Madison started to paint. Never in her life had she hated anything as much as the acrid smell of paint and the feel of a paint brush in her aching hand. Most nights she got home to find the blisters on her hand bleeding. Some nights she was too tired to bother with it and just fell into bed. “I suppose you’re right.” Still it niggled at the back of her mind. An inconsistency that she didn’t like.
“Human, you are talking and not working.”
Rachel grabbed her backpack. “I am off duty.” With that she ran for the door.
Madison glared after her. “Traitor,” she shouted after her and turned to face the alien that had never even bothered to ask her name.
Chapter 6
Madison faced the pitiless invader that seemed determined to work her into an early grave, the paintbrush in her hand feeling as if it was made of lead. He loomed over her and, around them, everyone went quiet.

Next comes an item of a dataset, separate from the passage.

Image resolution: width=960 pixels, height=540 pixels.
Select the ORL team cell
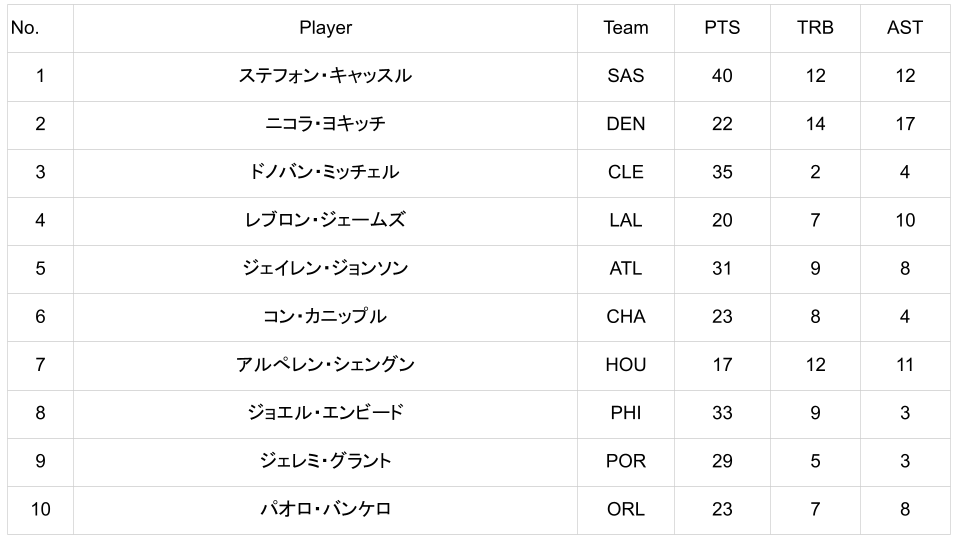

She wouldn’t allow him to intimidate her. Not unless he had a sword in his hand. “I was only chatting with her a few moments. I assume that is allowed.” Around her everyone stilled and watched them. Only Clarkson ever stood up to him and after almost being choked to death he’d taken to shouting his demands from a distance.
He put his hand on the back of her neck and turned her to face the wall. Shivers went down her spine, spiraling outward from where his hand touched the back of her head. “No, it is not. You will paint now.”
Aware that he stood with his feet planted and his arms crossed over his chest watching her, she gripped the brush tighter and winced when her blisters burned.
She rolled her shoulders and started painting. “I wish we could still take warm baths like they used to do in the golden age with unlimited water supply. It could really make my life better right now,” she said to no one in particular, not caring that Frankenstein still stood ov
er her. Viglar made his silver gadget appear and moved it up and down the length of her body.
Madison gave him a defiant glare over her shoulder. “Maybe the invaders plan to work us to death.”
“The superior Zyrgin warriors who rule earth will not tolerate laziness.”
Madison stared at him but there was no hint of a smile on his face. Either he had a wonderful dry humor or he was so literal he didn’t know he had a dry sense of humor.
He left and she painted until she thought her arms would fall off.
Hours later, she put down her cleaned brush and carefully grabbed her backpack with her sore hands. “Well, I’m off. Not even Frankenstein can make me work more today.” She turned and would’ve bounced off the green chest in her way if he hadn’t grabbed her arms and steadied her. “Stalking me, alien?”
***
Viglar looked down at the woman who didn’t seem to fear him quite as much as the other humans who’d stopped painting to watch them. He wanted to claim her, to stop getting to know her like Natalie suggested. She pasted a smile on her face and stepped around him. “Good night, Viglar.”
“You will come with me.”
She sighed, a loud irritated sound, and followed him. Her footsteps dragged the way Alissa’s did when Natalie told her it was bath time. She muttered under her breath, probably thinking he couldn’t hear her calling him a Frankenstein. He’d found a copy of the file she referred to and didn’t see the connection. He couldn’t see the logic in stitching dead people together. He didn’t look like the doctor or his creation either. He was from a strong warrior line and many had remarked on his superior visage. The name she chose to call him did not make sense, no matter how much he thought about it.
He took her to his office and beyond to the quarters he’d adapted for the time he spent building the hospital and finding the virus.